WORK TASK
Starting with the first line, output the data exactly through to the end.

RECORD SET
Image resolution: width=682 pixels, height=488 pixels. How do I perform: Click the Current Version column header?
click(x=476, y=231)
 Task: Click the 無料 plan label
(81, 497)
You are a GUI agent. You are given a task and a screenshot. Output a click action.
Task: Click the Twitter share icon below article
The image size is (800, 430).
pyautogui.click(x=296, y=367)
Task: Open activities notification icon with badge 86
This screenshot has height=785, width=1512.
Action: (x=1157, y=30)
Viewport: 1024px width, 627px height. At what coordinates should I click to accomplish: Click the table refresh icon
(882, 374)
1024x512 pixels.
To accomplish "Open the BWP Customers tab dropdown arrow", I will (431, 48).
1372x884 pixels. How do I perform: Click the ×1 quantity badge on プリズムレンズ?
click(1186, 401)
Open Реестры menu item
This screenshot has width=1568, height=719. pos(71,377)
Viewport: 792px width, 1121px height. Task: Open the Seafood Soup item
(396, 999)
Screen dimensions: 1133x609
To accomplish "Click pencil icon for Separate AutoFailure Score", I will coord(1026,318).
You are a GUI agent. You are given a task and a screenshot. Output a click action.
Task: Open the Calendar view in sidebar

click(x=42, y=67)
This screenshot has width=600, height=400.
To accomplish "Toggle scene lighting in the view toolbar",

SOLUTION FOR THIS TASK
Image resolution: width=682 pixels, height=488 pixels. How do I perform: Click the Current Version column header?
click(x=476, y=231)
 Task: Click the 無料 plan label
(81, 497)
You are a GUI agent. You are given a task and a screenshot. Output a click action.
Task: Click the Twitter share icon below article
The image size is (800, 430).
pyautogui.click(x=296, y=367)
Task: Open activities notification icon with badge 86
This screenshot has height=785, width=1512.
Action: (x=1157, y=30)
Viewport: 1024px width, 627px height. At what coordinates should I click to accomplish: Click the table refresh icon
(882, 374)
1024x512 pixels.
To accomplish "Open the BWP Customers tab dropdown arrow", I will (431, 48).
1372x884 pixels. How do I perform: Click the ×1 quantity badge on プリズムレンズ?
click(1186, 401)
Open Реестры menu item
This screenshot has width=1568, height=719. pos(71,377)
Viewport: 792px width, 1121px height. Task: Open the Seafood Soup item
(396, 999)
Screen dimensions: 1133x609
To accomplish "Click pencil icon for Separate AutoFailure Score", I will coord(1026,318).
You are a GUI agent. You are given a task and a screenshot. Output a click action.
Task: Open the Calendar view in sidebar

click(x=42, y=67)
This screenshot has width=600, height=400.
To accomplish "Toggle scene lighting in the view toolbar",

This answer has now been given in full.